Dokumen =>
○ ○ ○ ○ ○

Sudah dua pekan di Tidore, saban hari saya  bertemu orang muda.  Ada yang masih SD, namun ada pula yang sudah selesai magister dan doktor. Sejumlah mahasiswa Univeritas Nuku, Jaringan Mahasiswa Nuku,  para wartawan, seniman, dan "Presiden Tidore" Bams Conoras yang eksotik.

Saya ke Kampung Gurabunga, Kalaodi, Afa-Afa, bertemu dengan pegiat literasi, dan anak-anak pranggang yang minat sastra.  Mansyur Djamal , pentolan literasi dari Garasi Genta Ternate yang kini membangun Sabuah Aksara di Tidore, menjadi "manajer kegiatan".  Jurnalis Mansur Armain, juga setia mengantar saya ke mana saja.  Sungguh mewah.

○ ○ ○ ○ ○

Soal yang Diberikan 1 => Menurut tulisan tentang kunjungan ke Tidore, siapa yang menjadi "manajer kegiatan"?
Soal yang Diberikan 2 => Lanjutkan tulisan tentang kunjungan ke Tidore itu setelah kalimat terakhirnya.

Data posisi kata dan butir =>

○ ○ ○ ○ ○

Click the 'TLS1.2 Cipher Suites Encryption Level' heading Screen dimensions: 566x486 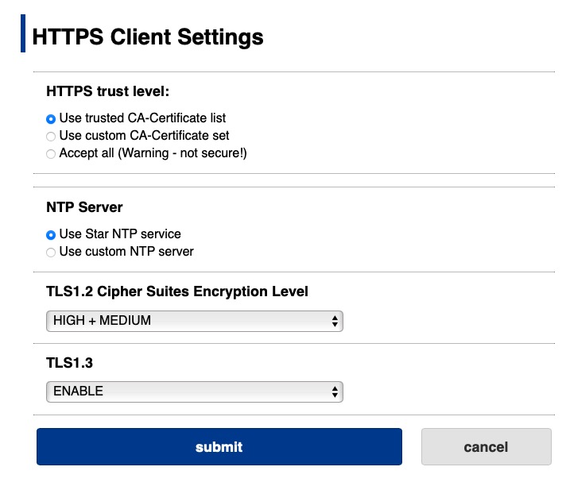177,291
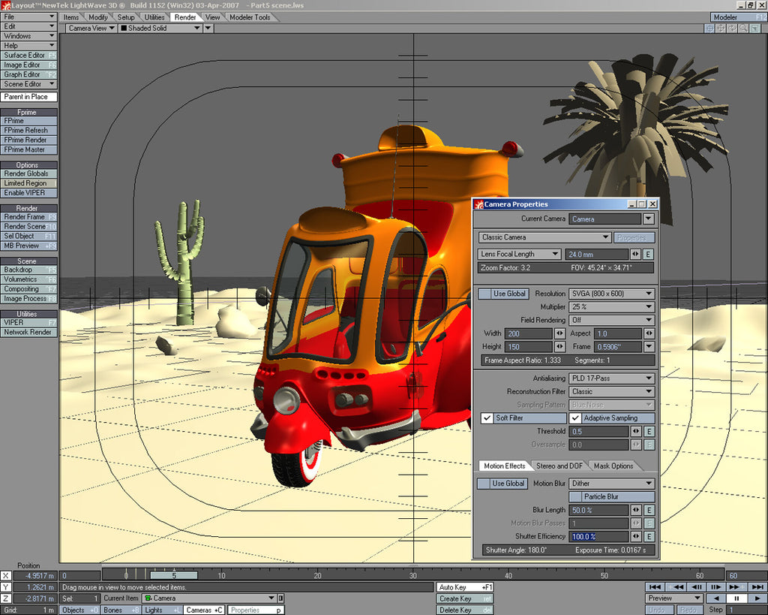Toggle the Soft Filter checkbox
The height and width of the screenshot is (615, 768).
[x=487, y=418]
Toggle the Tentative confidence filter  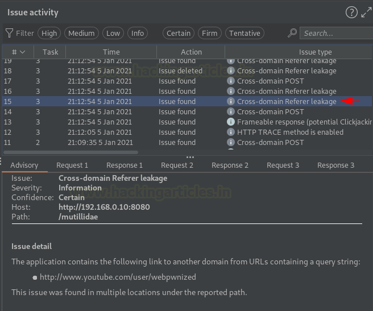244,34
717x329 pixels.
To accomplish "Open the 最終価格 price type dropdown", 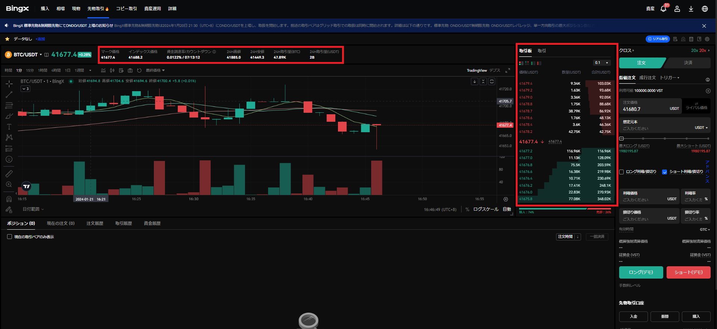I will (x=155, y=71).
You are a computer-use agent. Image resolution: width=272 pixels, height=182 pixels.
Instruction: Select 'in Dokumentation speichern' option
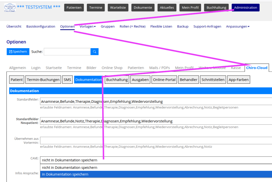click(x=156, y=174)
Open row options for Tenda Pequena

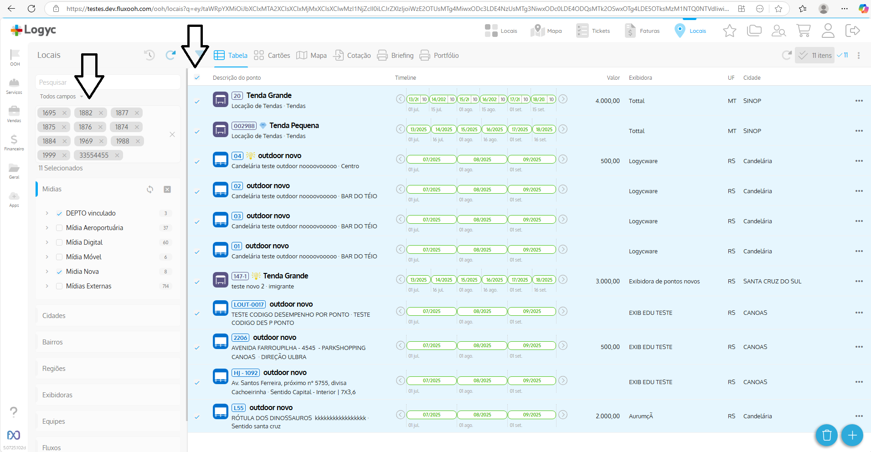(859, 131)
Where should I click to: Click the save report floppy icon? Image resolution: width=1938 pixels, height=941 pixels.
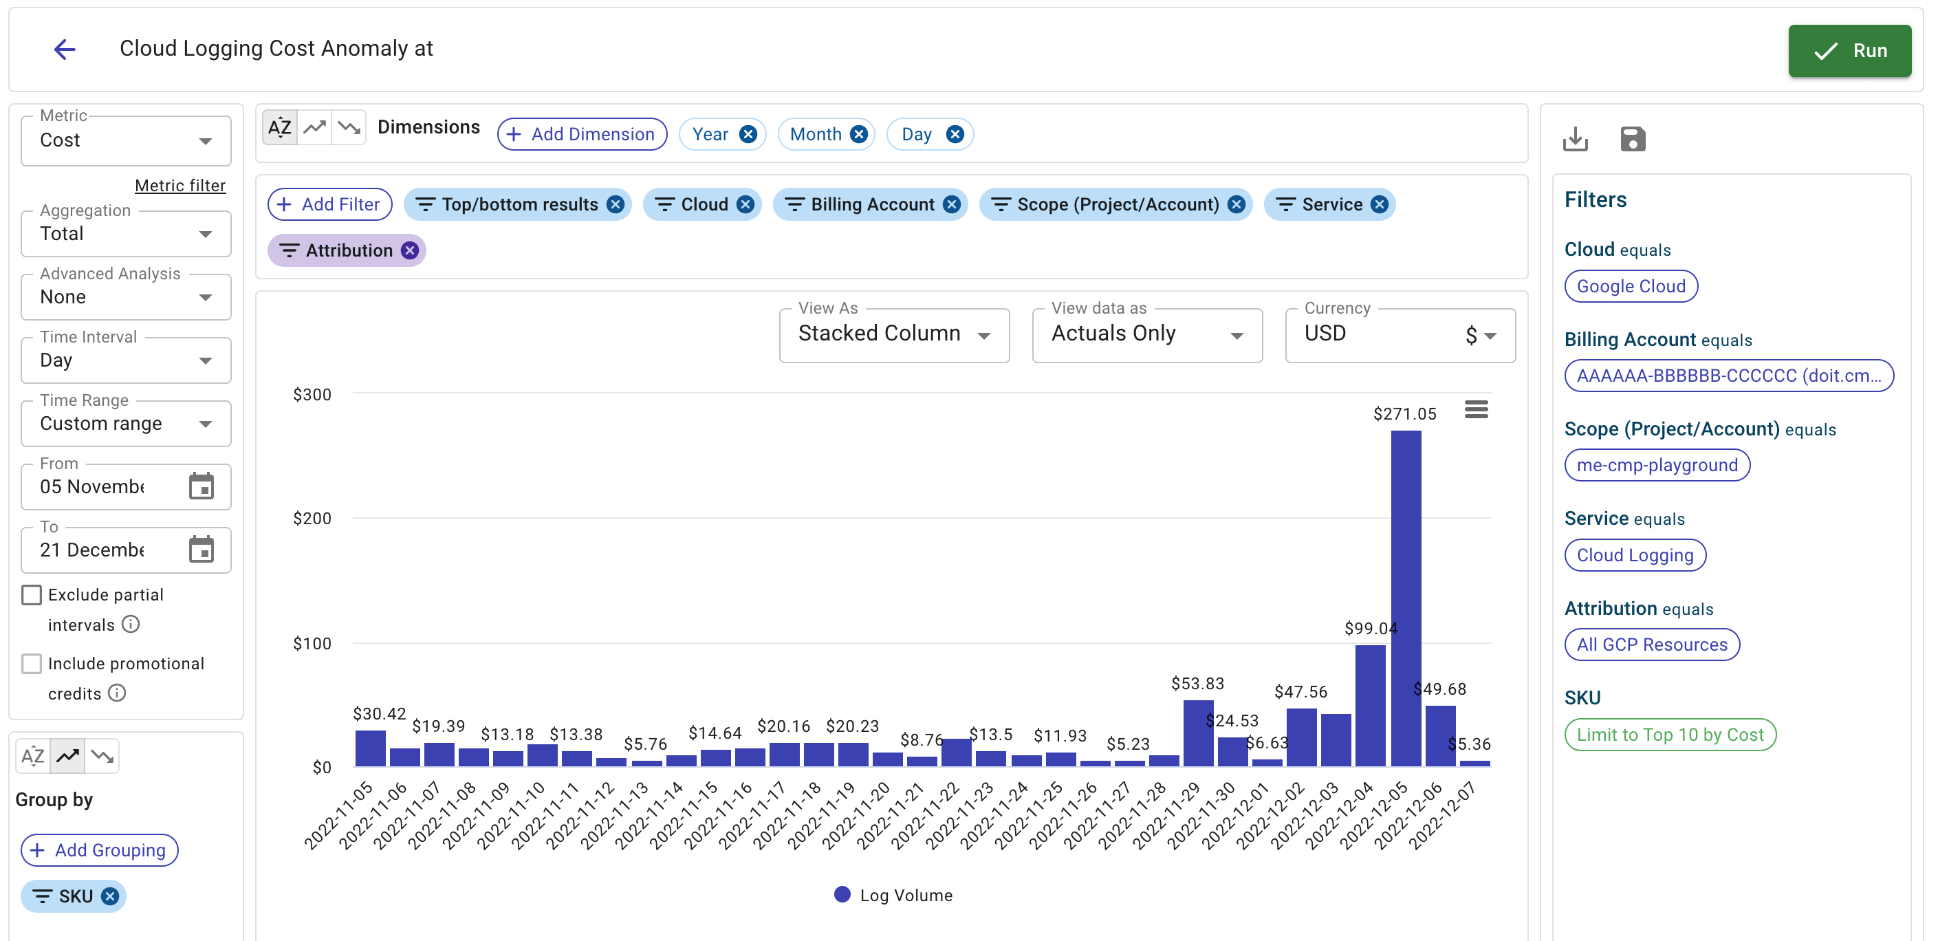pyautogui.click(x=1632, y=139)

○ ○ ○ ○ ○

Jawaban Tertulis 1 => Mansyur Djamal, pentolan literasi dari Garasi Genta Ternate yang kini membangun Sabuah Aksara di Tidore.

Jawaban Tertulis 2 =>
Kemewahan paling paripurna adalah melihat anak-anak tumbuh di bawah pohon cengkih, pala, durian, kelapa, dan bunga-bunga.  Bougenvile bagaikan bunga yang melingkar dada dan badan Pulau Tidore.  Belum lagi angrek tanah, kembang sepatu, lili, aster, pica piring, kamboja jepang, mayana, dan tidak lupa dodihu alias puring.
Berlatih menulis di Afa-Afa (mansur armain)

Kie Matubu menjadi atap Tidore. Keindahan ini tentu menjadi danau inspirasi yang tidak pernah kering.  Saya percaya, tak akan ada musim kemarau apalagi pacelik literasi di sini.  Para muda sedang bergerak.  Mansyur ``Ongk`` Djamal dan barisan para muda sedang menyemai bibit literasi di Tidore. 

Jika para muda setia merawat semangat sebagaimana petani Tidore beratus tahun merawat cengkih dan pala dengan sayang, kelak dari Tanah Nuku akan muncul Syaifudin Muda yang kuat literasi.  Tinggal tunggu waktu, kita akan bertamu ke bawah pohon rampa-rampa, tempat para penulis Tidore membangun rumah sastra.  Puisi-puisi, esai-esai, novel, akan ditulis dari sana.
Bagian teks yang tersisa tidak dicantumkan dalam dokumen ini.